Situando-se no cenário dos discursos das ciências da lingua-gem, Bruno Deusdará e Isabel Cristina Rodrigues apresentam-nos Cenas da enunciação, obra de Dominique Maingueneau recém-lançada no país, a qual reúne nove artigos do autor originalmente publicados em fontes diversas. A relevância da obra reside precisamente no fato de que nela se condensa o vasto leque conceitual que vem delineando o interesse de Maingueneau no domínio da Análise do discurso.

Com Maria Lilia Simões de Oliveira, será a vez (e a voz) do texto literário, o Dom Quixote de la Mancha, de Ferreira Gullar. Tradução e adaptação de um clássico de Cervantes, o trabalho de Gullar representa expressiva contribuição para os leitores da contemporaneidade, como bem o assinala a resenhista, por razões que se prendem ao mérito dos resultados bem-sucedidos alcançados por Gullar.

Eis, de modo sucinto, o que o leitor encontrará neste número de Matraga que tematiza a dimensão social das práticas linguageiras. Claro está que outras possibilidades de apreensão da referida dimensão teriam sido igualmente possíveis em função da natureza dos corpora trabalhados, dos quadros teórico-metodológicos de apoio, do perfil de interdisciplinaridade pretendido (que disciplinas convocar para a leitura dos textos?), etc.

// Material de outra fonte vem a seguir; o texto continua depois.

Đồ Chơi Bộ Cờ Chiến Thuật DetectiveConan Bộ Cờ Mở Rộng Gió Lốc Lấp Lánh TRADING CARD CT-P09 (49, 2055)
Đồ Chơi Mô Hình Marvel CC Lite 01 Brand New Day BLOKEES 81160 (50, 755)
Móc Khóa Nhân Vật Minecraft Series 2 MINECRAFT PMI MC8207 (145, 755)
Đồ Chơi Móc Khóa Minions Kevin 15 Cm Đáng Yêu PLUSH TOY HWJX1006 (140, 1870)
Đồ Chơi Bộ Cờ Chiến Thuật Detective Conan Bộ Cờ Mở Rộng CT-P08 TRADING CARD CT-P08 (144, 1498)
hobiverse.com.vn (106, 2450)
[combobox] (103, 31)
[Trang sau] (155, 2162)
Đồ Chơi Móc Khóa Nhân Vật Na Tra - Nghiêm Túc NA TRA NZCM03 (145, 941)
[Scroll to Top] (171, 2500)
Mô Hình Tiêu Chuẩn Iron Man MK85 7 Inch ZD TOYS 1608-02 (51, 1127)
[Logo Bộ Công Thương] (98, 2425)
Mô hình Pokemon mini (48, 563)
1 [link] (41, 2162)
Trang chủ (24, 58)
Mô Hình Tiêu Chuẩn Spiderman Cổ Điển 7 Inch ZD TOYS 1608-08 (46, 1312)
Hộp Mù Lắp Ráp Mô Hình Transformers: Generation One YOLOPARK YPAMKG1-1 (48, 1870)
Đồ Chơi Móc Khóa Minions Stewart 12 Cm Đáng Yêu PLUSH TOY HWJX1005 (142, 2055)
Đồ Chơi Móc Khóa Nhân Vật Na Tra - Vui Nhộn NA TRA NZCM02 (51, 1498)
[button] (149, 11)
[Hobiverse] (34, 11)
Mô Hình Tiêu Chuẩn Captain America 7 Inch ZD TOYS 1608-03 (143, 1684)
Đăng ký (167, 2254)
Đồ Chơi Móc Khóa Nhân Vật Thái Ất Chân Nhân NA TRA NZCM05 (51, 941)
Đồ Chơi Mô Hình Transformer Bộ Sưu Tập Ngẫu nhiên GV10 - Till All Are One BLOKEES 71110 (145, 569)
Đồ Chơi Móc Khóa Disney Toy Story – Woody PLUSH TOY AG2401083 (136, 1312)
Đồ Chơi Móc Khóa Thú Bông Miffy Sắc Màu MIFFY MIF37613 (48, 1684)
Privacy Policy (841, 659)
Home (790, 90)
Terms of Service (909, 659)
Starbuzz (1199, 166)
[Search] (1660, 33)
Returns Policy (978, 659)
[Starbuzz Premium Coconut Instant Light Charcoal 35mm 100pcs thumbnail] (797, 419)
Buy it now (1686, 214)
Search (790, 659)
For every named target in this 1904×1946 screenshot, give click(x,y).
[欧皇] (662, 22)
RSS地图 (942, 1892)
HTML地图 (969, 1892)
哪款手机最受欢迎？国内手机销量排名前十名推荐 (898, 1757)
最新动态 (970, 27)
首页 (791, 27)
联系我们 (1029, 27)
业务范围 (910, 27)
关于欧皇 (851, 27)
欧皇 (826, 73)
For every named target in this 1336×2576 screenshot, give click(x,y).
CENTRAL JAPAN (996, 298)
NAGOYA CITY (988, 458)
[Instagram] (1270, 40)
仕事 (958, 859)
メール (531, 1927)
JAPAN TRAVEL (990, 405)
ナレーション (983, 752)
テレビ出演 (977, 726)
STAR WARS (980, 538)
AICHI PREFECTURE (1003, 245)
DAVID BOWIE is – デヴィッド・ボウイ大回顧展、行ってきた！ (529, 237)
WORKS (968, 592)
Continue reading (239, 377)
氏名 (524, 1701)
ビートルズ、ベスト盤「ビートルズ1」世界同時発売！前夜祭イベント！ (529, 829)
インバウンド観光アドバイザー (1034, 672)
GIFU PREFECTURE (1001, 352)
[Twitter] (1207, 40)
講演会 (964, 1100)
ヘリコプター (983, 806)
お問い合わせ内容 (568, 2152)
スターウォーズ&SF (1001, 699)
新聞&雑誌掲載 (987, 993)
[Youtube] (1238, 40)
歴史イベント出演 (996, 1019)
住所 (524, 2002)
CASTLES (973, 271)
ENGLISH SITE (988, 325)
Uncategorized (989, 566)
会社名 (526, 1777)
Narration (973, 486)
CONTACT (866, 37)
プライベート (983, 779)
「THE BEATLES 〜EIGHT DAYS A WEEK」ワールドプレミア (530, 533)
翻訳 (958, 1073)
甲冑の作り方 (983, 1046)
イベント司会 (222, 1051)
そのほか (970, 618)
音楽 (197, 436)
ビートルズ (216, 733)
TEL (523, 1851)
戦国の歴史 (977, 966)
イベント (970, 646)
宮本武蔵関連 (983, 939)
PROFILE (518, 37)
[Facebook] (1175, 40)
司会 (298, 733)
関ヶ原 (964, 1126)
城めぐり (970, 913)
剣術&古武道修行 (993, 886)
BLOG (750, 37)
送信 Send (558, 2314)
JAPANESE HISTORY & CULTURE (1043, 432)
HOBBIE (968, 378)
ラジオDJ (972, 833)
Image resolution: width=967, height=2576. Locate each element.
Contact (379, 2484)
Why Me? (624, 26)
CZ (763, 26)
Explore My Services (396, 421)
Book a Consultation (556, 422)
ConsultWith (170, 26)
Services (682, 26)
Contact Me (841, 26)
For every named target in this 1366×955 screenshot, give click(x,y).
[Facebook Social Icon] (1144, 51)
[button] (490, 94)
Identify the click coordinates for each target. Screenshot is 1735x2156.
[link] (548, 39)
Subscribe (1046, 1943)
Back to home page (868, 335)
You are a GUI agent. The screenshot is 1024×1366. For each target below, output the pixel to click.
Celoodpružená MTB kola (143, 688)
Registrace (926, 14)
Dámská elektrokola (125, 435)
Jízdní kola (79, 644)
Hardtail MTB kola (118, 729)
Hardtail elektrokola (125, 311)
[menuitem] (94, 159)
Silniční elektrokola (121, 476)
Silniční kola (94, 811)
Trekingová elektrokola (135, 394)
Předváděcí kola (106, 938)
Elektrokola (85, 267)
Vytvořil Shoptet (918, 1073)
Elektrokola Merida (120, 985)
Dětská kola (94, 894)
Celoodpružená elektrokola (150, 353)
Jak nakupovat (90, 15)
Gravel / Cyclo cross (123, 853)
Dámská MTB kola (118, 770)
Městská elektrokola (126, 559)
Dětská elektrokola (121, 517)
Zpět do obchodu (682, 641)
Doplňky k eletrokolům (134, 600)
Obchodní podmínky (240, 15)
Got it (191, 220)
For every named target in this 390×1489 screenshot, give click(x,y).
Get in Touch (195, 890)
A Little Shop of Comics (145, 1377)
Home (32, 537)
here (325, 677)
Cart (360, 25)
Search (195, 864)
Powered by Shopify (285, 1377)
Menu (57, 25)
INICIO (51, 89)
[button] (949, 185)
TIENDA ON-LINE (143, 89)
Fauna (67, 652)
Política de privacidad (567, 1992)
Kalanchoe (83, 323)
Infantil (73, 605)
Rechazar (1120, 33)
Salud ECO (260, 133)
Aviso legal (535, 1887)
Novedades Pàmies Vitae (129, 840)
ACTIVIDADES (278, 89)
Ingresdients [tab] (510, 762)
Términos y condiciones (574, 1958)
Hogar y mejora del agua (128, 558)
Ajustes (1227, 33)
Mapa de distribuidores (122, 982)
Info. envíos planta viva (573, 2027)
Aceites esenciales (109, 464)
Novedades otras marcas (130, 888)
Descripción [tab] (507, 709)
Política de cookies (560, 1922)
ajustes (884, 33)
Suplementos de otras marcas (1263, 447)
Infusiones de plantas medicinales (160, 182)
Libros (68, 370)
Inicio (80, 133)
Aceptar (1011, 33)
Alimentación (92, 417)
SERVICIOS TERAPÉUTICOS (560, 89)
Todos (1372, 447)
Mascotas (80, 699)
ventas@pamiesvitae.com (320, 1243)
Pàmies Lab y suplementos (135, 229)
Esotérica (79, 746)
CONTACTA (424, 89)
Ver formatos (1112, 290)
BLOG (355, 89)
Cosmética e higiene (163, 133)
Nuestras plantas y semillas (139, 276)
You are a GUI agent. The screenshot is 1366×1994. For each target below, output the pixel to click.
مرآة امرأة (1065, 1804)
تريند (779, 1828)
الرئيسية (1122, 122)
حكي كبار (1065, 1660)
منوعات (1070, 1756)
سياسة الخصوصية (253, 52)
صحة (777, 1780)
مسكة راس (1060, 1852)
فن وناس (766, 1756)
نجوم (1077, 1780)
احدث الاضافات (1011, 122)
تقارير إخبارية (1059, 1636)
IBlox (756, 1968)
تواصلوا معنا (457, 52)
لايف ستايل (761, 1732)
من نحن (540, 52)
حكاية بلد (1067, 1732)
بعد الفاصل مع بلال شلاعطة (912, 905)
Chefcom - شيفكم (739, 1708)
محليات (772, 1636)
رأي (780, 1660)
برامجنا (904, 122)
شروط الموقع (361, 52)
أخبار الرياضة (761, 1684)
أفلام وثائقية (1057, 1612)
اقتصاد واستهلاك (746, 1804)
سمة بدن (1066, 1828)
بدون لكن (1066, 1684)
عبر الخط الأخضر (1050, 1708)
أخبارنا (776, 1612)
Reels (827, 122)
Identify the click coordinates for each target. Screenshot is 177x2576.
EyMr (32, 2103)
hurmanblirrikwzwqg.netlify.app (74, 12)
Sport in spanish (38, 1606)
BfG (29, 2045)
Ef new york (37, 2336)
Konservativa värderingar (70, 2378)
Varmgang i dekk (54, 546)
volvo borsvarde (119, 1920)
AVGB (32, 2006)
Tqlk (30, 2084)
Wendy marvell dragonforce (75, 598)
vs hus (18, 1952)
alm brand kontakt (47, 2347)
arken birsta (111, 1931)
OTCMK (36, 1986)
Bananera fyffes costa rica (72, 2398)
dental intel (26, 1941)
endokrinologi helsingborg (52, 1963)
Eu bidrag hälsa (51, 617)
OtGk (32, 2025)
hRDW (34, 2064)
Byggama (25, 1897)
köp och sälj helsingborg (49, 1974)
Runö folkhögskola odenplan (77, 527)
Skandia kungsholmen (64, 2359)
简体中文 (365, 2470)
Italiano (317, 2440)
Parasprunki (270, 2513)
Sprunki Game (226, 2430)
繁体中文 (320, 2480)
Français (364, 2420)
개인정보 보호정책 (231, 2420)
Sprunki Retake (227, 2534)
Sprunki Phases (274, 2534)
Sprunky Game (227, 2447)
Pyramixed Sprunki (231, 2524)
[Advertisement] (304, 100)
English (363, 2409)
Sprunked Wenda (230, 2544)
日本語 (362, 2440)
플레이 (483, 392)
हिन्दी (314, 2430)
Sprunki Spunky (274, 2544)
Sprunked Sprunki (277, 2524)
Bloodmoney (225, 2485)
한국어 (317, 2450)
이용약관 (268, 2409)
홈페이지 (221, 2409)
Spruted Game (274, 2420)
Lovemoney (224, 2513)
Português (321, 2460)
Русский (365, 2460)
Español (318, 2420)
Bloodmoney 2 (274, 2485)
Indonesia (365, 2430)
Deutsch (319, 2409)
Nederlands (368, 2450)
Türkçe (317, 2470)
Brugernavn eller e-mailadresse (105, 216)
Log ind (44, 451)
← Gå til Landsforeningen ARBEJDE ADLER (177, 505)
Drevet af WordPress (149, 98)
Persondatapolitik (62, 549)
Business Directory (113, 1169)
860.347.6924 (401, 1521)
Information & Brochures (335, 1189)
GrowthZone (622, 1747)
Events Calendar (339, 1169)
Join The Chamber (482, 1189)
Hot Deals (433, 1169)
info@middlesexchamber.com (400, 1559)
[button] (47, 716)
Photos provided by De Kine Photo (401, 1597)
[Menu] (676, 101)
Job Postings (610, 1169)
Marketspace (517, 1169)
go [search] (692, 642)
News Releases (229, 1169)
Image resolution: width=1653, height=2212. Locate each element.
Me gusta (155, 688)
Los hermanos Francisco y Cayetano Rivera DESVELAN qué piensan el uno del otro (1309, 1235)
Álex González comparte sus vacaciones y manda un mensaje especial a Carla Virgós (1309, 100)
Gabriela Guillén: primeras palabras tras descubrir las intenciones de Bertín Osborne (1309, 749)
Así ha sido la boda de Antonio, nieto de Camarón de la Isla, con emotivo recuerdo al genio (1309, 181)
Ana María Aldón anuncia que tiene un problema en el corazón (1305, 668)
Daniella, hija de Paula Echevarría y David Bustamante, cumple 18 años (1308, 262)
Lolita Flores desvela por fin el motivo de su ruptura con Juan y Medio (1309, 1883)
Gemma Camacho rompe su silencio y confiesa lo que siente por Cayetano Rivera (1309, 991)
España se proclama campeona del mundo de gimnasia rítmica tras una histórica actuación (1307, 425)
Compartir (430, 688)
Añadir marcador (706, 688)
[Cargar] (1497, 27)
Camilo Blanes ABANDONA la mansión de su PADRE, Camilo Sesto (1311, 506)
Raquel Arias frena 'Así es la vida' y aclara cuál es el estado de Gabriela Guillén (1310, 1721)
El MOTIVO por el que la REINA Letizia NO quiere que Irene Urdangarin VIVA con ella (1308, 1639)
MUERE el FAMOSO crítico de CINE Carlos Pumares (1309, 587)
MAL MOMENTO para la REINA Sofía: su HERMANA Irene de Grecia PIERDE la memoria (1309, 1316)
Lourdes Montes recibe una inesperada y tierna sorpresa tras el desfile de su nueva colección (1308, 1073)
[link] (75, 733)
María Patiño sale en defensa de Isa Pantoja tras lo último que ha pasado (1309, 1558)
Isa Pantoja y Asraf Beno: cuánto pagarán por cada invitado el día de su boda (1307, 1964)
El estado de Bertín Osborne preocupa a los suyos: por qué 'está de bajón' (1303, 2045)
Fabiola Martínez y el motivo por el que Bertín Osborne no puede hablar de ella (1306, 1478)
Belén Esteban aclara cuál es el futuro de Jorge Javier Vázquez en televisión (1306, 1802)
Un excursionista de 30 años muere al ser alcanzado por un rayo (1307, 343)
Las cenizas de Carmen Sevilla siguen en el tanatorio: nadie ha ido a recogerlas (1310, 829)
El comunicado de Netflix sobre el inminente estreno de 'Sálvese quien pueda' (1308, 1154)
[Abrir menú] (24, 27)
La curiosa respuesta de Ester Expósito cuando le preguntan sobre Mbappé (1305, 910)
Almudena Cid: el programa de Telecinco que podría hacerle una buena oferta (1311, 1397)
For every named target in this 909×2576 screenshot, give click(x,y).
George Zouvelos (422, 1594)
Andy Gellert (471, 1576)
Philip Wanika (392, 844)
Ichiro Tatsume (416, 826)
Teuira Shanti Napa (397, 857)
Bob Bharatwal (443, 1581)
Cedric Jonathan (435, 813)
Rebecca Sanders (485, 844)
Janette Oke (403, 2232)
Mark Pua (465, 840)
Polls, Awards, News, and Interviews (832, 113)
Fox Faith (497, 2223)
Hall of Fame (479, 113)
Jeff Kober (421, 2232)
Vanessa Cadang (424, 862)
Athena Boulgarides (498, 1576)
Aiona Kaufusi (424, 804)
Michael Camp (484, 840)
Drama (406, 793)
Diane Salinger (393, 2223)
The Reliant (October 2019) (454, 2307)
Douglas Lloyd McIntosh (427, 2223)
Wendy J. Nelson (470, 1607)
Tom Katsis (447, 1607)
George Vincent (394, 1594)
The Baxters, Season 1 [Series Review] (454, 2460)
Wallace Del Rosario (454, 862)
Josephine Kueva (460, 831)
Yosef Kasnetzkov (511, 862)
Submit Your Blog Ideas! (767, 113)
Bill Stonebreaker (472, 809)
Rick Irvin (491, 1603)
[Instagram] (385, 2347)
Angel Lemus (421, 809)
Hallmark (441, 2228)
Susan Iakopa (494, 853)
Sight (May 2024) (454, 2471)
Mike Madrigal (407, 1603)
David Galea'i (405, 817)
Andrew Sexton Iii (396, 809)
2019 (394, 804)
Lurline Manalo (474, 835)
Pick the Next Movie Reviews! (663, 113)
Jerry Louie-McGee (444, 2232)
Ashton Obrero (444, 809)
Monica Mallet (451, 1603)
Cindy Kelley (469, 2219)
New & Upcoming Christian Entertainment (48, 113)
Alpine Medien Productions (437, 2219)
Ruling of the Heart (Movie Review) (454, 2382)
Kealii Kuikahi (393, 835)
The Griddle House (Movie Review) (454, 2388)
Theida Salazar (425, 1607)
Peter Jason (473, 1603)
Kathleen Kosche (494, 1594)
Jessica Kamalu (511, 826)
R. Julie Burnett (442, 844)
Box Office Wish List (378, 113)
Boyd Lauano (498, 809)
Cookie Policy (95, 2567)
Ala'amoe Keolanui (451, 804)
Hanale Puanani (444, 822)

Nesse sentido, a paisagem que se oferece neste número é apenas uma dentre tantas, não constituindo um projeto seu camuflar o caráter necessariamente perspectivo que define este empreendimento. Pelo contrário, queremos aqui explicitar, e com todas as letras, as opções que fizemos e que buscamos reconstituir no mosaico de trabalhos mencionados nesta Apresentação. Mosaico que se (re)desenha por trajetórias de natureza diversa: (i) pelos domínios de investigação que se privilegiam (o universo pedagógico-educacional, o mundo do trabalho na contemporaneidade, o sistema das trocas verbais cotidianas, a retomada de um episódio da história de nosso país, o território das condições sociais subjacentes ao trabalho de tradução, dentre outros); (ii) pelo gênero de discurso que serve de base às análises (os pronunciamentos oficiais, as conversas cotidianas, o cartum, as cartas de apresentação, o manual que prescreve comportamentos do trabalhador, etc.); (iii) pelos conceitos que dão sustentação às leituras realizadas (memória discursiva, capital cultural, prescrição, ethos, cenografia, contrato de comunicação, gêneros discursivos, subjetividade, interação verbal, identidade) dentre outros tantos. Vocação caleidoscópica de um campo que, mais do que permitir uma abordagem diversificada, impõe-nos a apreensão de múltiplas dimensões que dialogam incessantemente.